Coaches can assist clients much earlier in their process – somewhat as a preventive measure – to help them learn, process, and manage their emotions better. To improve their thinking patterns and their internal dialogue with themselves, thus creating better actionable behaviours, improved communications, and more considered approaches to all the situations they may face from finances to child matters.
Ultimately, the solicitor gets back a more congruent and less emotively charged client, allowing the legal professional to conduct their role in a better manner, reducing their own stresses and psychological impacts. I have one family law partner who refers to me as her “emotional outsourcer” – she knows that area is not her lane, likewise I would never give tax advice as that is not my area of expertise.
Overall, I believe that the introduction of NFD has not only served the potential clients well, but has also created a wider acceptance between all professionals of how we can all work together better and offer clients a full support service of legal, financial, and emotional support.
Writing in The Times, Francesca Davey of Nockolds suggested that the introduction of no-fault divorce was “turbo-charging hasty DIY divorces”. Is this reflected in your experience?
I resonate with Francesca’s comments.
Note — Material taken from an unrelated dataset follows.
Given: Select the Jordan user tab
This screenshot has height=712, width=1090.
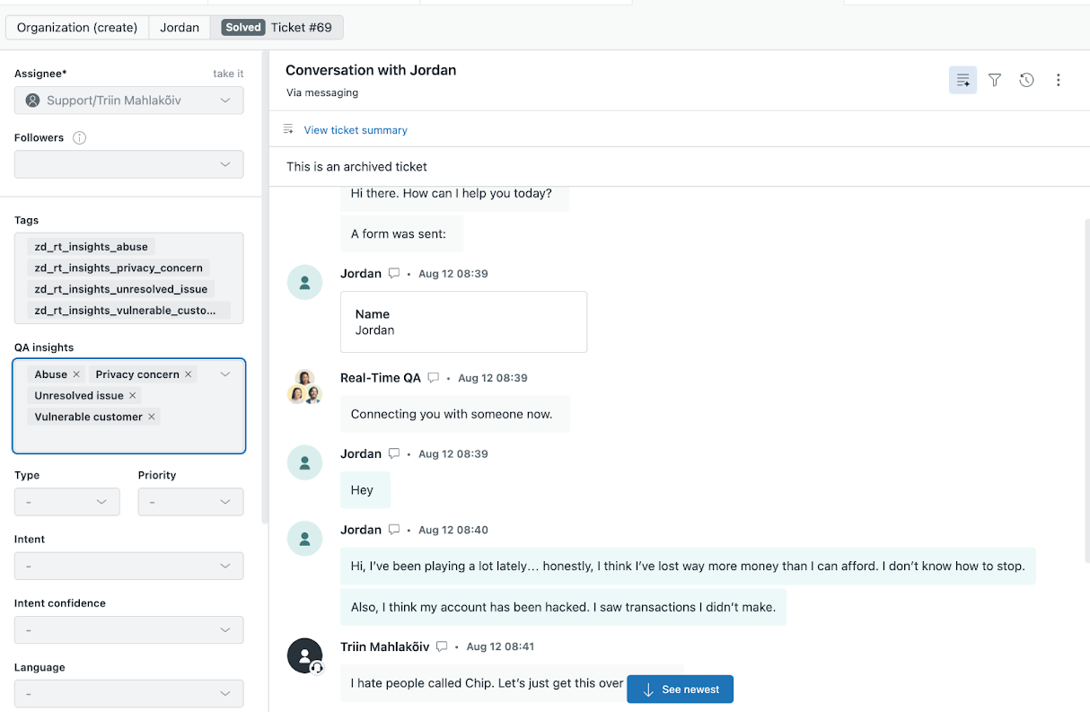Looking at the screenshot, I should pyautogui.click(x=180, y=27).
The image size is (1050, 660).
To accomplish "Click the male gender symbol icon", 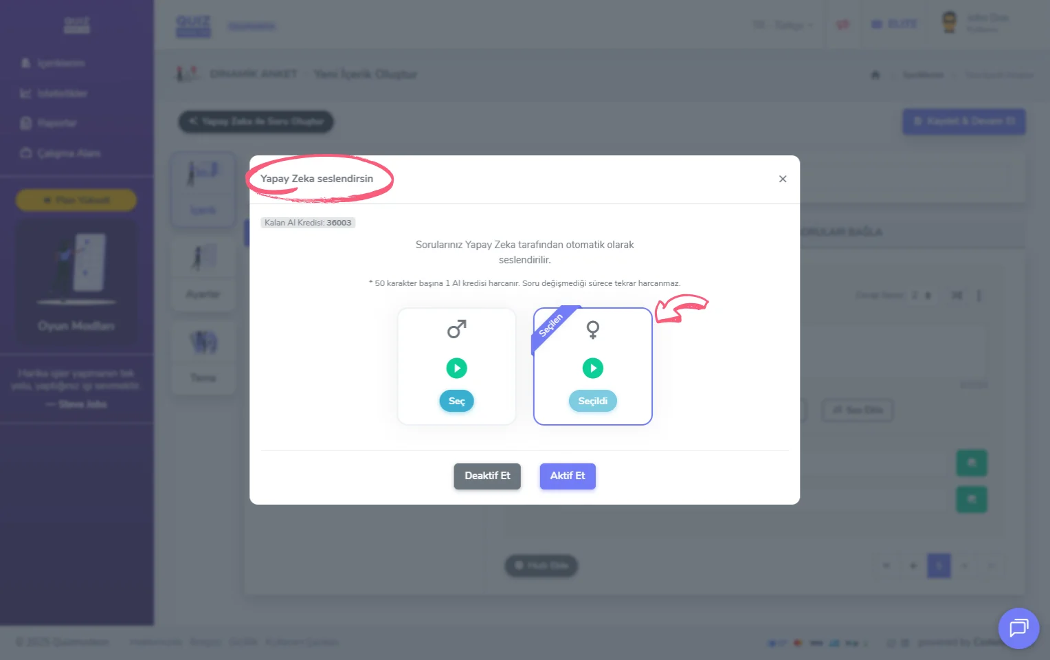I will 457,329.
My fear was that we would see a stark increase in “insta-divorces” where people enter into the process with very little to no knowledge about what they’re getting themselves into, Googling every step of the way without true information on what they need to consider in relation to things like pensions, child arrangements, and more.
I suspect we were always going to see some kind of an increase initially, but as time goes on I see that clients still recognise the need for good and true legal advice.
Yes, there will be some who try to do the whole “DIY” approach – possibly those on low incomes, for example – but I suspect that we will see another shift further down the road where enough DIY experiences have shown why it is so fundamentally important to have the right team around you and that having the right legal representative by your side is still so very important.
There is a similar conversation happening in the Coaching world right now in relation to AI tech and things like ChatGPT. There are those that fear people will just use one of these AI bots to Coach them and tell them all the answers and advice. But that isn’t what Coaching is, and again in time people will come to realise there is no substitute for educated, knowledgeable, and ethical professionals when it comes to any DIY options.